Chronic Fatigue – SO MUCH BETTER!! Probably 50%. Yes, I still get tired doing menial daily tasks, but what I haven’t done is lay in bed all day pretty much since maybe a week after surgery. Are there days I want/need a nap? Yes. But it’s not daily anymore, and even better, I’m able to exercise and walk without becoming short of breath and tired. I already know that my quality of life has been forever changed. 

One last tidbit before I end this update. 

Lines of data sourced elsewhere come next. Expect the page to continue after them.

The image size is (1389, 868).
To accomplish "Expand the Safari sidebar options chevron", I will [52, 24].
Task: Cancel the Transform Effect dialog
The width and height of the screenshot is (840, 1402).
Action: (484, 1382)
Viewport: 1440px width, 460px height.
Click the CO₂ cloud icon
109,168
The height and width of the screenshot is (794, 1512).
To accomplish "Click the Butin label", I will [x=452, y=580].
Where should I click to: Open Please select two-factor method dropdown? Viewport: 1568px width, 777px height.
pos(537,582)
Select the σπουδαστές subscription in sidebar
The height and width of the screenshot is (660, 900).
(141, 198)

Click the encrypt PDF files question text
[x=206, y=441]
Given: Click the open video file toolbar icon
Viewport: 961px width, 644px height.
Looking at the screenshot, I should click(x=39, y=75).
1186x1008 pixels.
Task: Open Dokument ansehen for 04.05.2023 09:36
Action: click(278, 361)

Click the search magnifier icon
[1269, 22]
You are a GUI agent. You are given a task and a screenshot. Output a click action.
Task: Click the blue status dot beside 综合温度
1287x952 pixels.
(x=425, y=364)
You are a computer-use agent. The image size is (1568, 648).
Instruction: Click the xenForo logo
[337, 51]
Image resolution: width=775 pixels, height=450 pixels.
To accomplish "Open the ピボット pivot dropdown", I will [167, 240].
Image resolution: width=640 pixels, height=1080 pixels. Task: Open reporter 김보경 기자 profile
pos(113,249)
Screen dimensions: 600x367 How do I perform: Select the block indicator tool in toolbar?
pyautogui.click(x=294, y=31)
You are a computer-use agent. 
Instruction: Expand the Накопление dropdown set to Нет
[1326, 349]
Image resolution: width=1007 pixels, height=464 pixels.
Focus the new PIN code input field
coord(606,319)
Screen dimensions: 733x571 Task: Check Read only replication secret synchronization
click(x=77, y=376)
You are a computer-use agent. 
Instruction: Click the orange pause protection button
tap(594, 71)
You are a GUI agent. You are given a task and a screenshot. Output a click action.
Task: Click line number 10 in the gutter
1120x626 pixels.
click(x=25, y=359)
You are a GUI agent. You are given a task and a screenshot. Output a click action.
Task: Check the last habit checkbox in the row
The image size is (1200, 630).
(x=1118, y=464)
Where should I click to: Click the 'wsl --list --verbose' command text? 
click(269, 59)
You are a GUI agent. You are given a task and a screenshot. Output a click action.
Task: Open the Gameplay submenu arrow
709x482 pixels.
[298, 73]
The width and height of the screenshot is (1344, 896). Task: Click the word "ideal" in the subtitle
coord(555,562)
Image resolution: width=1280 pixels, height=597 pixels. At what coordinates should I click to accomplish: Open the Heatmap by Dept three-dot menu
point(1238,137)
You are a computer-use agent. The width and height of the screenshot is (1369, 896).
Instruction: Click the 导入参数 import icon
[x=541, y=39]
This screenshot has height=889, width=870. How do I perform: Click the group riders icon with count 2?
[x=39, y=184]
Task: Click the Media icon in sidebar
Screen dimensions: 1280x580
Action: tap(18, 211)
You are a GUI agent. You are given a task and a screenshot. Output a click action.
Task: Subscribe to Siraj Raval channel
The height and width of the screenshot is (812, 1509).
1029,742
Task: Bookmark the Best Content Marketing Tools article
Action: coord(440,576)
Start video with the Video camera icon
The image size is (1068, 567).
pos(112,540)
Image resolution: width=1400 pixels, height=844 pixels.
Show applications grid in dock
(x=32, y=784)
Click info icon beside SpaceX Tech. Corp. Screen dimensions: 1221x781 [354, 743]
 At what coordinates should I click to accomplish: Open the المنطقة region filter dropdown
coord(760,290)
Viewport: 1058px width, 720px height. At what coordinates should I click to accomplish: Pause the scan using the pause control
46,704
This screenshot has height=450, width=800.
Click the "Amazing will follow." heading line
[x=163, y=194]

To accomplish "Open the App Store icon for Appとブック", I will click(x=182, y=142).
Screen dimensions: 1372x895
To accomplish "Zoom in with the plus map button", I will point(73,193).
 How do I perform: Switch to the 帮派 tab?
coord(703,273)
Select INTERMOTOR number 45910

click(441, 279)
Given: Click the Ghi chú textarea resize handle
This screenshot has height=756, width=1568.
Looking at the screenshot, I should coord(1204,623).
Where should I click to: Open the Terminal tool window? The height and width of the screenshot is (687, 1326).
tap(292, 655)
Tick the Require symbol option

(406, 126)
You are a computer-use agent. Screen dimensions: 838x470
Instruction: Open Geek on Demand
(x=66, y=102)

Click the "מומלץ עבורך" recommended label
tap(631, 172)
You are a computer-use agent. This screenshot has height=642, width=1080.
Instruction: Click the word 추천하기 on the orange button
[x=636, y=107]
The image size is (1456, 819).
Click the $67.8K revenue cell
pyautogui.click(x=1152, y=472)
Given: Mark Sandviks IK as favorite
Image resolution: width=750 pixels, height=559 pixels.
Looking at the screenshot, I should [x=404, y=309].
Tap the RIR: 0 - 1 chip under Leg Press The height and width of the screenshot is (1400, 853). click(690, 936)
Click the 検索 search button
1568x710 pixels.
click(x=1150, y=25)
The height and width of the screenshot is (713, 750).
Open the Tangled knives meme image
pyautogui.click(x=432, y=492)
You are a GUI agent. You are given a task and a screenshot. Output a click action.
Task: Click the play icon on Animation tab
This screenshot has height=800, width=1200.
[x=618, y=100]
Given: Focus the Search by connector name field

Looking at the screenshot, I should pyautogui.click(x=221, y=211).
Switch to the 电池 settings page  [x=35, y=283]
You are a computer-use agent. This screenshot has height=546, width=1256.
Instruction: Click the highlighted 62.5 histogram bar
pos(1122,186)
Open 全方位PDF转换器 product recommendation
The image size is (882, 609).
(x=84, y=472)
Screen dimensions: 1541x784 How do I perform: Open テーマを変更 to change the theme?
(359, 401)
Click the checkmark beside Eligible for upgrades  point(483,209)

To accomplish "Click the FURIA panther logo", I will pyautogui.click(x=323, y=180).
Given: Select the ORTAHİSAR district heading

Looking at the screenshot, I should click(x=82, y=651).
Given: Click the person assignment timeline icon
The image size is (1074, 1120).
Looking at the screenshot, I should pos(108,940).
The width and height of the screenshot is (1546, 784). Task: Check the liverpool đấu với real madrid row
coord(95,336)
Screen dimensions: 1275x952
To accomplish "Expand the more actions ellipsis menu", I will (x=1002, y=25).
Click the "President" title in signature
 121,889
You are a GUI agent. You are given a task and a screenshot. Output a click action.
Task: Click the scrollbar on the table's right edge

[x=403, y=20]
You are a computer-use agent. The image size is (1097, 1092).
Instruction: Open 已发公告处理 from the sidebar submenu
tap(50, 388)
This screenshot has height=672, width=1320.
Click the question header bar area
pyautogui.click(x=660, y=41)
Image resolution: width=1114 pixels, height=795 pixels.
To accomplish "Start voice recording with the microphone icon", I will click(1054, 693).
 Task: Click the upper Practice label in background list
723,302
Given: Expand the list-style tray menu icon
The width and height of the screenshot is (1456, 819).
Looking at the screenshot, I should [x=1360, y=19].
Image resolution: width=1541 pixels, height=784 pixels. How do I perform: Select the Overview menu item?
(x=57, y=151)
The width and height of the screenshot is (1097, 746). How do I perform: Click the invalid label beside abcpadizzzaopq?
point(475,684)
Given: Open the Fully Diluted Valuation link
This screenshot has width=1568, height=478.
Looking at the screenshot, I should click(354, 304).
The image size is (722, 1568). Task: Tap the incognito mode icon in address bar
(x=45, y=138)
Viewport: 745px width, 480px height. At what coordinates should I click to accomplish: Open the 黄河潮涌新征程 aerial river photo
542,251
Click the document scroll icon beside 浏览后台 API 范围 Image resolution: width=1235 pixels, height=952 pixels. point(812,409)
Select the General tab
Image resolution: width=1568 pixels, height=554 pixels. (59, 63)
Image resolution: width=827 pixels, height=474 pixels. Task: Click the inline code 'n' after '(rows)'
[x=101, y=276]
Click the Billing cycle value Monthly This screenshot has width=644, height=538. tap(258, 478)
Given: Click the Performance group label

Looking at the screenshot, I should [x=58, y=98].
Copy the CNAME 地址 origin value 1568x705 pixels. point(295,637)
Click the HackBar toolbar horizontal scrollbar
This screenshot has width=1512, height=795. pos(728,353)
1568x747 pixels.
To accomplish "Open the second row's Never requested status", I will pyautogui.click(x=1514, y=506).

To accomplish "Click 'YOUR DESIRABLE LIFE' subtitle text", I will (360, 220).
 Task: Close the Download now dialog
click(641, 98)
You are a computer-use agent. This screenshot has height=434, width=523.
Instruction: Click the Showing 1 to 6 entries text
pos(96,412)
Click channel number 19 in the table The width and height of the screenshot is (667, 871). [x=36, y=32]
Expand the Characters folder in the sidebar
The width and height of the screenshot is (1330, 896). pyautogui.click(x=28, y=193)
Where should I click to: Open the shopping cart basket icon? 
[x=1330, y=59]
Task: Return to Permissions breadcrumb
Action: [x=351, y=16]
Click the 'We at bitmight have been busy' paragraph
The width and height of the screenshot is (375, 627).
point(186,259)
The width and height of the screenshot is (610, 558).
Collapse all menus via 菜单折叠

I forgot that I had also asked Dr. Shadid about my ribcage and sternum, and how to me, they felt deformed. I feel like my sternum protrudes a bit while my ribs that were under my implants are a bit…concave. Yes, my actual ribs. I wondered for a while if maybe I was imagining this, but he confirmed that this was not an imagination, but that my body truly does now have a deformity. It likely isn’t going to cause any future damage or organ damage or anything, thankfully. That said, for anyone who has implants and/or for anyone who might one day consider getting them, PLEASE KNOW ALL OF THE RISKS. We ALL thought we knew going in to our surgeries for implants. I did. My friends with implants did. My new “breasties” (friends who have the same types of issues in various groups) all did. But we don’t. MY RIBCAGE IS DEFORMED, Y’ALL. Forever. I truly wonder if THIS is why back in 2011 I had my first bout of costochondritis (inflammation of the ribs). Was the weight of my implants over those 8 years what caused that? It wouldn’t surprise me. Even as I type, I can remember the feeling of pain in my right ribs, right under my breast, where I would have this terrible dull ache for months at a time. No rhyme or reason. No doctor ever told me that it could be the implants — which is CLEARLY marked on ALL of my medical paperwork. I still have some dull pains, and I expect that it won’t ever “go away completely”…but I doubt I’m doing anything now to make it worse (like harboring toxic, heavy bags in my breast pockets). This deformity may also be causing some of the issue with my appearance — if my ribs go in, it’s likely that the minuscule bit of tissue I have (pretty much zero, but still trying to humor the possibility) is also pulling in, and not having the normal protrusion like most women. Remember, I’m a LOT smaller than most, so those bags (they were small and only got me up to a B Cup) were still big and likely heavy for my frame. I worry for those who I know have much, much larger implants, and the pains they may one day have because of them. 

I really wanted to share this with anyone wanting the updates. I know that women in particular have benefitted from my openness and vulnerability.

As hard as it is, I am thankful that my story may one day help someone who reads this. 

xx Shelby 

**Picture from March, pre-explant. One day I’ll take some updated selfies, but it’s been a little crazy over here since the surgery!